Choose a room you'd like to decorate:
*I chose my bedroom*
Measure the length of one wall in inches: 72in.
2. Choose a size of paper to use.
*I recommend the standard 8.5in by 11in paper* Then fold it diagonally and cut it to make a square.
*Once you cut off the bottom portion of the rectangular, the sides of the square will be 8.5in.
3. Cut the square in half along the diagonal to form two paper triangles. These will be your pennant flags.
4. Measure the diagonal of the triangle:____________________
Use the Pythagorean theorem* (a^2+b^2=c^2)to determine the length of the diagonal (hypotenuse):______________________________________________________________________________________
*Your actual measurement and your Pythagorean Theorem answer should be the same or similar.
5.Divide the length of the room (measurement from step1), by the length of the hypotenuse:_________________________________________________________________________________________________________________________
*That is how many triangles you will need to create your string of pennant flags.*
How many flags will you need to cover the entire length of the wall?__________
*the diagonal of the triangle is called the hypotenuse. plug the measurements of the two walls for a and b.*
I am so confused and i need help LIKE ASAP!!!! PLEASE !!!!
To find the length of the diagonal (hypotenuse) of each triangle, you can use the Pythagorean theorem. The Pythagorean theorem states that in a right triangle, the square of the hypotenuse is equal to the sum of the squares of the other two sides.
In this case, you have a right triangle where the two sides are 8.5 inches. Let's call one side "a" and the other side "b". Thus, we can set up the equation as follows:
a^2 + b^2 = c^2
Since both sides are the same length (8.5 inches), the equation becomes:
8.5^2 + 8.5^2 = c^2
Solving for c, we get:
72.25 + 72.25 = c^2
144.5 = c^2
Taking the square root of both sides, we find:
c = √144.5
c ≈ 12.02 inches
So, the length of the diagonal (hypotenuse) of each triangle is approximately 12.02 inches.

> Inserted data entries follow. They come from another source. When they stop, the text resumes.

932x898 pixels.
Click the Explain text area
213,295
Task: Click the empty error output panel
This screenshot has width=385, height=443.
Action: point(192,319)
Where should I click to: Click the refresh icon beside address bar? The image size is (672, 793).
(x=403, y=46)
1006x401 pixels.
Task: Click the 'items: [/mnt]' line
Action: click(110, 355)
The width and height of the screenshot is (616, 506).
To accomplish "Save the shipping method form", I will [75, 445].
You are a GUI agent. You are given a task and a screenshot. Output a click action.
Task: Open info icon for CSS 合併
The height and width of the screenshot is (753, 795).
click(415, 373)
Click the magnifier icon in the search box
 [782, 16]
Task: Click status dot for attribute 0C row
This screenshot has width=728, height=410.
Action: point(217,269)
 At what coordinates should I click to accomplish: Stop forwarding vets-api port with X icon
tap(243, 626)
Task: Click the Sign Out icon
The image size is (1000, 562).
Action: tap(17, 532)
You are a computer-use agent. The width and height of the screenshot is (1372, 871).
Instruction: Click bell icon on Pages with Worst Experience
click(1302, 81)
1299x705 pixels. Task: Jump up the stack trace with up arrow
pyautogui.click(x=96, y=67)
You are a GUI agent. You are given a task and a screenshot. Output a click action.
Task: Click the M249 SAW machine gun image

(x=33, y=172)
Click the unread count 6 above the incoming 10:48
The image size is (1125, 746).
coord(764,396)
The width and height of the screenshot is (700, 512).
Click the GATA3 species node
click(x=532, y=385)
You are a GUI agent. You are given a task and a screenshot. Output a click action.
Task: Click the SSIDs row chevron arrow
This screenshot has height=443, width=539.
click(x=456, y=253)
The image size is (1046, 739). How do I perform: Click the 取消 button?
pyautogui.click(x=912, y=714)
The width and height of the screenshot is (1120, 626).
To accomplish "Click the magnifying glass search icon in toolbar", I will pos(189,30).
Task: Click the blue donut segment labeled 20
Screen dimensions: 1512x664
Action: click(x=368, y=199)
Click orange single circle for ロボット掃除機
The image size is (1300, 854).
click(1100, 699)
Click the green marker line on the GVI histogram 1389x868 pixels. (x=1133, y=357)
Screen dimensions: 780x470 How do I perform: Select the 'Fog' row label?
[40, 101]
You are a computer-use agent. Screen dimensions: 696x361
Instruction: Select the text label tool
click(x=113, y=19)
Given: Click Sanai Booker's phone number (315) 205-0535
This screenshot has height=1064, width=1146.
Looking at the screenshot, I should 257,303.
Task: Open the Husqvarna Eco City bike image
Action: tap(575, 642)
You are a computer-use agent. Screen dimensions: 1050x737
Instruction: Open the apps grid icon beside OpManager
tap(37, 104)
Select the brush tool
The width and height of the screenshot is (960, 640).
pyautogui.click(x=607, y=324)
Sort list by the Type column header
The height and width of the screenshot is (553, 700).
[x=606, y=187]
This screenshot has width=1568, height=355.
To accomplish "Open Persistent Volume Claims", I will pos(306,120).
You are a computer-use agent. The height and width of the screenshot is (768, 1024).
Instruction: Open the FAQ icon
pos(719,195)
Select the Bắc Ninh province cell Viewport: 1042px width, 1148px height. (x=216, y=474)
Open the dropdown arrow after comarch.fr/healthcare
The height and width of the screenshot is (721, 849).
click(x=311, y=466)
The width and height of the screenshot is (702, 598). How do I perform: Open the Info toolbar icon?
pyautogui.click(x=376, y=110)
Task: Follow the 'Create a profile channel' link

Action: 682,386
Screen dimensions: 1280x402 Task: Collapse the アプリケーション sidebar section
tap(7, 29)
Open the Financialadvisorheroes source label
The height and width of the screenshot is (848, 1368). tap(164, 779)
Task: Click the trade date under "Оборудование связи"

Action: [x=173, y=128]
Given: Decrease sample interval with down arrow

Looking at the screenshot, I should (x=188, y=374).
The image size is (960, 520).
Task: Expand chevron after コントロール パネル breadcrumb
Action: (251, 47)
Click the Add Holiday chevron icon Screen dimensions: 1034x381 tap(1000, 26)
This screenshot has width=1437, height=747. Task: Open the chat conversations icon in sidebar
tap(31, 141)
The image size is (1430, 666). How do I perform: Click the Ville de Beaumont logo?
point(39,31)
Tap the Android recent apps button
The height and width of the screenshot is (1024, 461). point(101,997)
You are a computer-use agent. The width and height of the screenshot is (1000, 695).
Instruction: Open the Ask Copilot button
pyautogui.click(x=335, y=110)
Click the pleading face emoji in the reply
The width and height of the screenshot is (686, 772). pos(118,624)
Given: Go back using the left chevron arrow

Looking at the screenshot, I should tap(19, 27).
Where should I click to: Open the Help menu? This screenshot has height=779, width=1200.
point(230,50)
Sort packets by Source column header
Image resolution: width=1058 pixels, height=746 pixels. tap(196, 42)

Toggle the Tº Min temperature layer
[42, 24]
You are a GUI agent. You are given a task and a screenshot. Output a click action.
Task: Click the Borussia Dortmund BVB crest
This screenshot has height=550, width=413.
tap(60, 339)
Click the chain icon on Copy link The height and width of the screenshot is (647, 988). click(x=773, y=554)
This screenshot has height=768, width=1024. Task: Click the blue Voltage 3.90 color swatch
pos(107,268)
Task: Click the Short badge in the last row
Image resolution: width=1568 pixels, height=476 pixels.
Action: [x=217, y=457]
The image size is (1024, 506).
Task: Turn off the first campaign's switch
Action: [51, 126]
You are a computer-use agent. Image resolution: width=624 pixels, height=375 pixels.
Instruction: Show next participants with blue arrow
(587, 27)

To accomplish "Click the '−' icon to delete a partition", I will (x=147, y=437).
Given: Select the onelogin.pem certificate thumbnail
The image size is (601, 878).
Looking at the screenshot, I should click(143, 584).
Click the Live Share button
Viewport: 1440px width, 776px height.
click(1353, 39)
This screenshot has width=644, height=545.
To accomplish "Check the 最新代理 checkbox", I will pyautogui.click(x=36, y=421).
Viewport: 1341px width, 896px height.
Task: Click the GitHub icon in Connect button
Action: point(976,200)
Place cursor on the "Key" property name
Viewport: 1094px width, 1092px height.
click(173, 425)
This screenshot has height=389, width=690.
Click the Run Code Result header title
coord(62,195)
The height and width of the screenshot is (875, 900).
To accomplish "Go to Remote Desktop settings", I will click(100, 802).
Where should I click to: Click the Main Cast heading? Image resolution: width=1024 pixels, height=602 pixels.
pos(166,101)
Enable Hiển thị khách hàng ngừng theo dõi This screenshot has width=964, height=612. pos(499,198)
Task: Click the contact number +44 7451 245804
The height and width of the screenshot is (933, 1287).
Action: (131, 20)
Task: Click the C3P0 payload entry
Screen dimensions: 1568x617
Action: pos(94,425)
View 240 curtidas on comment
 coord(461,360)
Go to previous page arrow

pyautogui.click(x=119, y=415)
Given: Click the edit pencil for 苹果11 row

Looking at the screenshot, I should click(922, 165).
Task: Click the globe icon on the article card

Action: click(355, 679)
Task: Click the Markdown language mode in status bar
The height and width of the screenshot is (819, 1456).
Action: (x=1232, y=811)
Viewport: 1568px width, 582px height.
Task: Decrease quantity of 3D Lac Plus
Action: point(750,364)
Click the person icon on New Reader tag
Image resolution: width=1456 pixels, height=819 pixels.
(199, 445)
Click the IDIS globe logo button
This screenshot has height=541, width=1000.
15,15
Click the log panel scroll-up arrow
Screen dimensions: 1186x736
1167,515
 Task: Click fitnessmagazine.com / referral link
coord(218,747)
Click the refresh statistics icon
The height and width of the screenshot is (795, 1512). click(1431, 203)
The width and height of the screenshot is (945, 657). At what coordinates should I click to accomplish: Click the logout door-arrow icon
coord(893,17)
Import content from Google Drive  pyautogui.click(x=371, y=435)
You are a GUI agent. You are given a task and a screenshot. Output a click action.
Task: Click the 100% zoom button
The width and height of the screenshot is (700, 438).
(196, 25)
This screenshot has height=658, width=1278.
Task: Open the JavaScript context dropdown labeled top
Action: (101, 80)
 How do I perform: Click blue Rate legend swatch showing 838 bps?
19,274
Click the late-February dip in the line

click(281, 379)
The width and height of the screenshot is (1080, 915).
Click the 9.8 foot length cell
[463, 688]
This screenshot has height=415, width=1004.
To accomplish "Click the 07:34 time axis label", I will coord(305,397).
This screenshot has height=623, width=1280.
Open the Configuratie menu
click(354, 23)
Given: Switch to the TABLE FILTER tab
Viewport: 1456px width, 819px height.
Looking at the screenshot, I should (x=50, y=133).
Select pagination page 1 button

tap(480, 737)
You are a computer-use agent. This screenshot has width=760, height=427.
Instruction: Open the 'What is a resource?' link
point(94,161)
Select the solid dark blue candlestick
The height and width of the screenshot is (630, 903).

To determine the number of flags needed to cover the entire length of the wall, divide the length of the wall (in inches) by the length of each flag (hypotenuse). In this case, divide 72 inches (length of the wall) by 12.02 inches (length of each flag):
72 / 12.02 ≈ 5.99
Since we can't have a fraction of a flag, round up to the nearest whole number. Therefore, you would need 6 flags to cover the entire length of the wall.